Where is oceanic island?

Oceanic islands, also known as volcanic islands, are formed by eruptions of volcanoes on the ocean floor. No matter what their height, oceanic islands are also known as “high islands.” Continental and coral islands, which may be hundreds of meters taller than high islands, are called “low islands.”

As volcanoes erupt, they build up layers of lava that may eventually break the water’s surface. When the tops of the volcanoes appear above the water, an island is formed. While the volcano is still beneath the ocean surface, it is called a seamount.

Oceanic islands can form from different types of volcanoes. One type forms in subduction zones, where one tectonic plate is shifting under another. The island nation of Japan sits at the site of four tectonic plates. Two of these plates, the Eurasian plate to the west and the North American plate to the north, are associated with continental shelves. The other two, the Philippine plate and the Pacific plate, are oceanic. The heavy oceanic plates (the Pacific and the Philippine) are subducting beneath the lighter Eurasian and North American plates. Japan’s islands are some of the most actively volcanic in the world.

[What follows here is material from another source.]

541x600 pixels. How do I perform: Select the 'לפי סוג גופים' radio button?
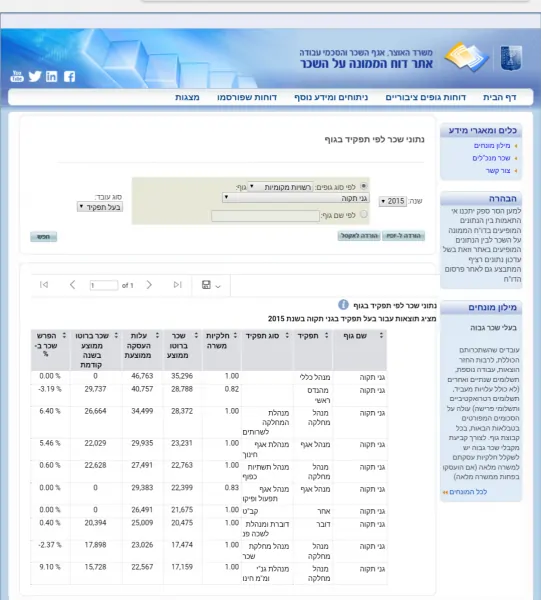pyautogui.click(x=363, y=186)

Another type of volcano that can create an oceanic island forms when tectonic plates rift, or split apart from one another. In 1963, the island of Surtsey was born when a volcanic eruption spewed hot lava in the Atlantic Ocean near Iceland. The volcano was the result of the Eurasian tectonic plate splitting away from the North American plate. This tiny island is one of the world’s newest natural islands.

Another type of oceanic island forms as a continent shifts over a “hot spot.” A hot spot is a break in the Earth’s crust where material from the mantle bubbles or rushes up. The crust shifts, but the hot spot beneath stays relatively stable. Over millions of years, a single hot spot formed the islands of the U.S. state of Hawaii. Hawaii’s “Big Island” is still being formed by Mauna Loa and Kilauea, two volcanoes currently sitting over the hot spot. The newest Hawaiian island, Loihi, also sits over the hot spot, but is still a seamount about 914 meters (3,000 feet) beneath the Pacific.